Mereka lalu duduk bersama di selasar depan gubuk milik tabib tekenal di Dusun Turen itu. Keduanya tampak meminum arak dari kendi tanah liat sembari melihat warga tetap menjalankan aktivitasnya. Yang pandai besi tetap bekerja membuat senjata untuk keperluan prajurit kerajaan; yang petani tampak pergi meladang, dan membawa hasil taninya ke lumbung pangan mereka; yang pedagang tetap berdagang di pasar kecil yang tak jauh dari tempat mereka; yang mengurus rumah tetap menjaga rumah mereka sembari menjual kain batik di depan rumah.

            “Jelas sekali dari raut wajah warga Turen... mereka takut dengan keberadaan Senopati Daksa... agaknya sebagian dari mereka mulai curiga kau membawa raksasa ke sini... kita tidak bisa berlama-lama menempatkan dia di sini, Setho... kau harus membawanya ke suatu tempat. Apakah kau memiliki rencana, Anakmas?”

            Setho tampak menenggak araknya, lalu melihat lima bocah berlarian main kucing-kucingan. Yang kalah tampak berpura-pura menjadi ‘siluman’ untuk memburu kawan-kawannya.

            “Entahlah, Paman. Tapi, aku akan membawanya.”

            “Bagaimana bisa?! Dia akan tewas terkena matahari! Percuma saja kau menyelamatkannya! Sudah benar kau tinggalkan dia dalam keadaan sekarat.

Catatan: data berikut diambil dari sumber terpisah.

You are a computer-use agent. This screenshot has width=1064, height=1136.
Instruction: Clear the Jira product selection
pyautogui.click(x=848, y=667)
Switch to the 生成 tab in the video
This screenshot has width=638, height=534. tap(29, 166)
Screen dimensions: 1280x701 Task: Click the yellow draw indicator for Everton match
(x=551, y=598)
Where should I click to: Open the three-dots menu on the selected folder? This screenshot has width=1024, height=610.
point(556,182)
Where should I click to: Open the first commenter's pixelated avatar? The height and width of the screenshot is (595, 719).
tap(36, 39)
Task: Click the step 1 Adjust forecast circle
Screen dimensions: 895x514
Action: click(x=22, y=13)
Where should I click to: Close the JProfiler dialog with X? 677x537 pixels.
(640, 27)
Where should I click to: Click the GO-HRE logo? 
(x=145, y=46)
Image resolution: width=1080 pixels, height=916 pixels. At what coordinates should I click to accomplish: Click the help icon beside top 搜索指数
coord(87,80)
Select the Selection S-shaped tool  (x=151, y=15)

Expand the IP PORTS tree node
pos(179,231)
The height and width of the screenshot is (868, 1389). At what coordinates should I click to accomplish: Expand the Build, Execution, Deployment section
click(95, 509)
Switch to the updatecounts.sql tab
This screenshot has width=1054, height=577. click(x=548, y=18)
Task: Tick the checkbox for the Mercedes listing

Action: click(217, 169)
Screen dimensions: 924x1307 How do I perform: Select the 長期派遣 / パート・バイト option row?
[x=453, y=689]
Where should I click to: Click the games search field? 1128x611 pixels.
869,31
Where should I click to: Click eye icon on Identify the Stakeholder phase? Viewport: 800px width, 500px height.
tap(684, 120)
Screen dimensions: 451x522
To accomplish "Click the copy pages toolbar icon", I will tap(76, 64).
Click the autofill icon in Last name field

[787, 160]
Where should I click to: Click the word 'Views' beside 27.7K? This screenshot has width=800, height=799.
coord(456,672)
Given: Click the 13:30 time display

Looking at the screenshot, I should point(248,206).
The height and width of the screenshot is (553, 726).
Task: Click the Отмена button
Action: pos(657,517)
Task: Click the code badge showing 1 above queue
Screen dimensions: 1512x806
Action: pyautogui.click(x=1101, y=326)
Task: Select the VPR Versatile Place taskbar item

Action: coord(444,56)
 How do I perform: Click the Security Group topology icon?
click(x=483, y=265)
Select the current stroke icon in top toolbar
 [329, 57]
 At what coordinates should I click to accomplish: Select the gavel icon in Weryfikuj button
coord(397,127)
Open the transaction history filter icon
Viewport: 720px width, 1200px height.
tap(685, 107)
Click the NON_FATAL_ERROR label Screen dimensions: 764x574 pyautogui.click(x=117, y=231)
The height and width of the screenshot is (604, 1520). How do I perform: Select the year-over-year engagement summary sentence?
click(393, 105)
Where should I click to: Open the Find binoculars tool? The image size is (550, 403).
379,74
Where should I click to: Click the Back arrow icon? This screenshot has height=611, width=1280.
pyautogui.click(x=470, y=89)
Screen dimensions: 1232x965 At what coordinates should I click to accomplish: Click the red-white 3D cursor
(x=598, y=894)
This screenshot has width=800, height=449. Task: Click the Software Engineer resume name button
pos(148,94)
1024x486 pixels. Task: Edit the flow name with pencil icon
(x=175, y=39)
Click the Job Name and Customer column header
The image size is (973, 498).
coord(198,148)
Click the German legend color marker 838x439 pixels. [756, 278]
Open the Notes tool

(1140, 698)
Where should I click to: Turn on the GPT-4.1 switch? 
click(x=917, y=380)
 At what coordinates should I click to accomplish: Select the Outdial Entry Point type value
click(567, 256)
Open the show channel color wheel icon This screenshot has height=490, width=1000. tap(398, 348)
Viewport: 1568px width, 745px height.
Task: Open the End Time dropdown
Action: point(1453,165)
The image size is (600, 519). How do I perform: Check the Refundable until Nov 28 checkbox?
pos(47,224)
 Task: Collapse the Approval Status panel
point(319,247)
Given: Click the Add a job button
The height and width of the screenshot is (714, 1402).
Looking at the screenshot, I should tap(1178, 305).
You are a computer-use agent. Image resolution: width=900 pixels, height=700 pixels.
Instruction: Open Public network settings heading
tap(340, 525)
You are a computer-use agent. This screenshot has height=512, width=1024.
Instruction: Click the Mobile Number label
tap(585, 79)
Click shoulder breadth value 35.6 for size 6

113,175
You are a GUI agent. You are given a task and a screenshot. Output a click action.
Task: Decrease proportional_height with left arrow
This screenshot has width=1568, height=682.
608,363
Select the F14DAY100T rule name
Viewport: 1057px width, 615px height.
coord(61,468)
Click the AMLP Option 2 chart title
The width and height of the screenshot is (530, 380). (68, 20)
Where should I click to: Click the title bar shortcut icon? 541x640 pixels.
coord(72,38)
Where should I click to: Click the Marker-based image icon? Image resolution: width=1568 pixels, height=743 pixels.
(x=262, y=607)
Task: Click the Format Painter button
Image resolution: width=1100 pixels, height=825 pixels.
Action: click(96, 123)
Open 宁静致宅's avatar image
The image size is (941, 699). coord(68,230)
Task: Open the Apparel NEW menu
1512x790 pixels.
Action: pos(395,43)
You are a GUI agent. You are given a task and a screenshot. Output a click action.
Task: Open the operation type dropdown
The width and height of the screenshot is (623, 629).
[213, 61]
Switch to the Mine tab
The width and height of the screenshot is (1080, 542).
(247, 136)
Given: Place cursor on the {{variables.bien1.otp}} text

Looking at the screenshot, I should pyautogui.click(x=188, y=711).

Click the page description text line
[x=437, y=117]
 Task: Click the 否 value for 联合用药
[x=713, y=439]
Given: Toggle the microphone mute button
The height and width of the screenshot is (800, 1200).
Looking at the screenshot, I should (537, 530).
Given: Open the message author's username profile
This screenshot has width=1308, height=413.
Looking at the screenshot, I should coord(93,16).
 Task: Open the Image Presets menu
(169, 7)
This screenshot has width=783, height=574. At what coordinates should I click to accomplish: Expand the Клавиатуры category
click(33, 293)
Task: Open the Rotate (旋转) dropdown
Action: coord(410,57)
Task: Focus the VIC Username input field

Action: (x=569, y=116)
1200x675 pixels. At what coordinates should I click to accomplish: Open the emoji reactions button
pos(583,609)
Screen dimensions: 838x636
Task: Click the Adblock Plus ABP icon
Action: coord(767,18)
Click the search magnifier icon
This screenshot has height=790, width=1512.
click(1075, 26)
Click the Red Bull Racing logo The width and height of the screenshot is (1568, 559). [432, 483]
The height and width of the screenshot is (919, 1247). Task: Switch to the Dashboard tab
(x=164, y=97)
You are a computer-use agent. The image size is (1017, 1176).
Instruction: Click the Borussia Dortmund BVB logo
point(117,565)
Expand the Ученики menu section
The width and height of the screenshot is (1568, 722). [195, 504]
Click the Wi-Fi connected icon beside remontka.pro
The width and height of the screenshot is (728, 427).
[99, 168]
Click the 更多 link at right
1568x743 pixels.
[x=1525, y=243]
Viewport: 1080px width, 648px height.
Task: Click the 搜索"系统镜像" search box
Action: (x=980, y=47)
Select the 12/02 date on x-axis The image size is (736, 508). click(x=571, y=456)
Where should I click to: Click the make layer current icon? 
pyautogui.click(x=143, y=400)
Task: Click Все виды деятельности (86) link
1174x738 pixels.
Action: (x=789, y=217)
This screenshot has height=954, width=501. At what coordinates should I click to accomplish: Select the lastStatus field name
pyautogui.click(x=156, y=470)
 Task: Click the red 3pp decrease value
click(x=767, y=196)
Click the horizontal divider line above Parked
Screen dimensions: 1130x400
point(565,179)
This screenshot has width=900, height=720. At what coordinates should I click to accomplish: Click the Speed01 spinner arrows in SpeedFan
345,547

Aneh sekali kau... makin ke sini, kau makin seperti manusia.”

            Mendengar hal itu, Setho Gentala terkekeh.

            “Aku baru ingat, Paman...”

            “Ingat apa?”

            “Aku berempati padanya... karena kilasan memoriku di masa kehidupan lamaku muncul seketika, tatkala melihat lelaki itu sekarat karena dikhianati kawan-kawannya... atau lebih tepatnya, mereka lari mengurusi hidupnya masing-masing karena terlalu pengecut untuk menyelamatkan kawannya... padahal, dia yang paling berani menentang Nyi Jetayu, tak lain untuk melindungi dua kawannya...”

            Ki Singojadi, tampak mengangguk-angguk.

            “Ini mengingatkanku pada masa laluku, Paman... ya ... kau bertanya alasannya, inilah alasannya. Sangat sepele dan terlalu emosional.”